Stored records
━━━━━━━━━━━━━━━━
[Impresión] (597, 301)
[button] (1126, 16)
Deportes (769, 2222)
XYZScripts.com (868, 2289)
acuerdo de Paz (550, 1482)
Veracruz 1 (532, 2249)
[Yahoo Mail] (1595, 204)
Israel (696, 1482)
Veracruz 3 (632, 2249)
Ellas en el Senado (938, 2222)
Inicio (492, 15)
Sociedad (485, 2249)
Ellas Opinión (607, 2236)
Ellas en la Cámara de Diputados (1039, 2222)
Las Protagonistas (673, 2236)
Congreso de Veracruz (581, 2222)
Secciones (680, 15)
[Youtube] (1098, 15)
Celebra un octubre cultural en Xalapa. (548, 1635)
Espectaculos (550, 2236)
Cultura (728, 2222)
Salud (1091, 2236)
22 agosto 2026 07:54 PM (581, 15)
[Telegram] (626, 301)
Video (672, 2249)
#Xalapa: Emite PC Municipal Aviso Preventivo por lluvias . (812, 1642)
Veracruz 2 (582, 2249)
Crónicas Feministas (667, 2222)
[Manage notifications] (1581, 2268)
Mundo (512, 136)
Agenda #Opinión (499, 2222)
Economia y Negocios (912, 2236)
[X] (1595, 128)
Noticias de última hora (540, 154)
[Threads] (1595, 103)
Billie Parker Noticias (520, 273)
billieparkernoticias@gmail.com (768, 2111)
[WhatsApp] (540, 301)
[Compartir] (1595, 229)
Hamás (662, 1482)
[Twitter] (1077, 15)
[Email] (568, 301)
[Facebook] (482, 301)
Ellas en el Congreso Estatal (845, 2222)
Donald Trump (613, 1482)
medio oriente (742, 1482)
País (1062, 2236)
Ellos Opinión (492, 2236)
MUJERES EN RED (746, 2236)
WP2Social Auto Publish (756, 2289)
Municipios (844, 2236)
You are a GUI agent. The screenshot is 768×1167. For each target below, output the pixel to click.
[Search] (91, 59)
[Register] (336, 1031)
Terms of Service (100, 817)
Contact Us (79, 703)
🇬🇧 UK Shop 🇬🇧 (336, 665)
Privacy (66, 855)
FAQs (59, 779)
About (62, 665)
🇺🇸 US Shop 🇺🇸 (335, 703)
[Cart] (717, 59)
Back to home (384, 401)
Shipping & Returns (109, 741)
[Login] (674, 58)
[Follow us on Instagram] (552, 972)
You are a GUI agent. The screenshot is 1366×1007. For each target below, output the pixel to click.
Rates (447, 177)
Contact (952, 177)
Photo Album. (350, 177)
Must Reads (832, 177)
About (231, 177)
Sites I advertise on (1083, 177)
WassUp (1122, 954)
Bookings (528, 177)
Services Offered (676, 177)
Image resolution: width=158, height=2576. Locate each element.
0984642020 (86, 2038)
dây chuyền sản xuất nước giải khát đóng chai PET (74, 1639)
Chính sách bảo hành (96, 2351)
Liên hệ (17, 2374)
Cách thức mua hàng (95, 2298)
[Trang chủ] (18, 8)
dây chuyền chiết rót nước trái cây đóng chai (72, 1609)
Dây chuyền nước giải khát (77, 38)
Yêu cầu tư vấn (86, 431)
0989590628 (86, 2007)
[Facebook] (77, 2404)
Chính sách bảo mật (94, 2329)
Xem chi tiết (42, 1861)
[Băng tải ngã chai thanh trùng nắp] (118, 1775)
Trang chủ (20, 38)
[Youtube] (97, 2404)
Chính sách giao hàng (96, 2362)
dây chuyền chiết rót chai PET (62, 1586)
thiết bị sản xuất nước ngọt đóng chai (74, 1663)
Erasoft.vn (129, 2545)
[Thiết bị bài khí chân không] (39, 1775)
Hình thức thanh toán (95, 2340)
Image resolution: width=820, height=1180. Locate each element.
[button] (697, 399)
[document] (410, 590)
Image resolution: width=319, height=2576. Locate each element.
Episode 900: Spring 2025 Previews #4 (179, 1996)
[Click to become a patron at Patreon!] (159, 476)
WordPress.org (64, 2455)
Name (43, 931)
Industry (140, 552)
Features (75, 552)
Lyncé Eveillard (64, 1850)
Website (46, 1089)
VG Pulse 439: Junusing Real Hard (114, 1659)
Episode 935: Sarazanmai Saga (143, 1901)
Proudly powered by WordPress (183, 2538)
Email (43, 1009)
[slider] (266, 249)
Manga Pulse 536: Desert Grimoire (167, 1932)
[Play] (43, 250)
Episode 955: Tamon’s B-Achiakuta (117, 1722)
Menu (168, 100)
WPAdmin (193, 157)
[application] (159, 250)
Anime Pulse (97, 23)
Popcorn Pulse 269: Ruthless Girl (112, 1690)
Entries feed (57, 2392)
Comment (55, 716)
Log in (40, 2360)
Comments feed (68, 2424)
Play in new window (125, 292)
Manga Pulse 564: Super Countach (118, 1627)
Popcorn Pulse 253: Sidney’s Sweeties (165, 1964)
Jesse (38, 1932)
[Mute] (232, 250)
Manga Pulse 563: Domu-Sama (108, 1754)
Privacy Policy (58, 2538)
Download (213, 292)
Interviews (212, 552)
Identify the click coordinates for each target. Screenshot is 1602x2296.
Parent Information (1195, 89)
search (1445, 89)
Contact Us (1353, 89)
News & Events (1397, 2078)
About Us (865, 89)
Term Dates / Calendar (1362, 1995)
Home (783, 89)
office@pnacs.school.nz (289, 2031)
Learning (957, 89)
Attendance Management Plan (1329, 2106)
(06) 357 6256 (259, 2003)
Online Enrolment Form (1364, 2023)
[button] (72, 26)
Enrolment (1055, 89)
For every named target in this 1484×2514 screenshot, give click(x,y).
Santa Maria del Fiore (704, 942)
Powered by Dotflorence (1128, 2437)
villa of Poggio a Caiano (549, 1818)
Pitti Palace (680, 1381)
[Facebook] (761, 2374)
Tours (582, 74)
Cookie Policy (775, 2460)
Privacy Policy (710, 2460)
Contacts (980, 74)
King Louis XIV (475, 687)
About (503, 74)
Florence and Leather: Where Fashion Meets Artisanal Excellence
━━━━━━━━━━━━━━━━
:: Problem statement ::
Across the data, pull every line containing the string "Manga".

:: Answer to the problem ::
Manga Pulse 536: Desert Grimoire (167, 1932)
Manga Pulse 564: Super Countach (118, 1627)
Manga Pulse 563: Domu-Sama (108, 1754)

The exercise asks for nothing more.